**EXCERPT**
The Folklorist Next-door: El Día Que Se Apareció El Diablo
El Día Que Se Apareció El Diablo (The Day the Devil Appeared) was released Jan 27, 2023, as Episode 8 of Texas Folklife's Podcast Series The Folklorist Next-door.
Read Gerónima's blog post
El Día Que Se Apareció El Diablo
Geronima: Have you ever wondered about untold stories? Fractured memories with missing pieces?
With Stories from Deep in the Heart, join me on a quest to learn about the time que se apareció el diablo.
Picture a backyard in the barrio around 1965. Mamá is hanging clothes on a breezy December afternoon while the children continue a day long argument. Tired of it, Mamá issued a warning: "Si no dejan de pelear, se le va aparecer El Diablo."
That's my barrio. While other kids are told Santa Claus is coming to town, chicanitos in Cotulla are warned about El Diablo.
The barrio's official name is LaSalle Town, more often referred to as the Mexican side of the tracks. The LaSalle Town name was forgotten, but Spanish and cultural practices remain strong.
Mamá must have known El Diablo had been appearing at Don Tranquilino Miranda's pastorela.
It's a play of the shepherd's journey in encountering the newborn Christ.
Did we listen? No, hombre, estos chicanitos no le tenían miedo ni al diablo.
While waiting for the play to start, you guessed it. El Diablo made his grand appearance. Red, angry, growling, and swinging a forked red tail.
Mamá showed absolutely no sympathy. So what was that all about? I've learned that El Diablo, who scared us, was an actor in Don Tranquilino Miranda's pastorela.
Saint Michael, the arch Angel announces the savior's birth to the shepherds, but El Diablo won't have it. Thus, the struggle begins.
Que es lo que platicaban del diablo?
Socorro Rios: Que venía. Yo lo se. Salía el diablo, a perturbar a los pastores. Eso sí me acuerdo que decían. Y decían - yo me acuerdo mi Mamá dijo y "quien es el diablo?" Y dijo - pues no sabía. Y se vestían. Mas, quien sabe quien sería. Pero hacía de diablo. Si había quien.
Geronima: Socorro Rios never attended a pastorela. Young ladies didn't attend night events. The pastorela started after midnight mass. However, her brothers, Jose and Andreas would tell her what happened. Don Tranquilino didn't just get the attention of unruly chicanitos.. He captured the attention of John Lomax, who in 1934 recorded pastorela music. In addition, Lomax gave us a glimpse of a Vaquero community in Mexican American history.

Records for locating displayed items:

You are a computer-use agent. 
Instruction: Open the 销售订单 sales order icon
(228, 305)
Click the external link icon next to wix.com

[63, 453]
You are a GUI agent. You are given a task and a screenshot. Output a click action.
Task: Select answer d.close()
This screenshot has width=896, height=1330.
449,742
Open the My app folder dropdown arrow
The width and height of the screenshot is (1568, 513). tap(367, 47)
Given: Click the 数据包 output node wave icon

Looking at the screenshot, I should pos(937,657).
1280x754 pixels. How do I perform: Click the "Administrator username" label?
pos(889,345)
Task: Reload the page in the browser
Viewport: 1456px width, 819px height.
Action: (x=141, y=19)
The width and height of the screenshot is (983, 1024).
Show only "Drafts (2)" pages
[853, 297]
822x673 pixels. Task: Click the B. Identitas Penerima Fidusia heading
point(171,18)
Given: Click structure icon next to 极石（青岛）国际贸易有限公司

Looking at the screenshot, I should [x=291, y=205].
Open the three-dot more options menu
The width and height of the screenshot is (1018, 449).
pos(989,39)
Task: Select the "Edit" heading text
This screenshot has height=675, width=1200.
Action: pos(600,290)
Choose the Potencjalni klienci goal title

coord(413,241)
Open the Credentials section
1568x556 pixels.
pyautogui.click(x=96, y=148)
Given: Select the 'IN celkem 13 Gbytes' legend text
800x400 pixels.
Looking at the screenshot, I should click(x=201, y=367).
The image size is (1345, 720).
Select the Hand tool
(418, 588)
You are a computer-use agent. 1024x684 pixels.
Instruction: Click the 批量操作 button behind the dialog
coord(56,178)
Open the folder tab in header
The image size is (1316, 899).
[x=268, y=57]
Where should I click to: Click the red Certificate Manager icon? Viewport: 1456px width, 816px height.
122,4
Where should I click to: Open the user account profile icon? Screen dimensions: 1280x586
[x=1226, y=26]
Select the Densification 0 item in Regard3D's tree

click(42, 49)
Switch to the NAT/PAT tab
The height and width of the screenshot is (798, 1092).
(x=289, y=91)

**TASK TO COMPLETE**
Please state the year in which, according to the episode transcript above, John Lomax recorded pastorela music.

**ANSWER**
1934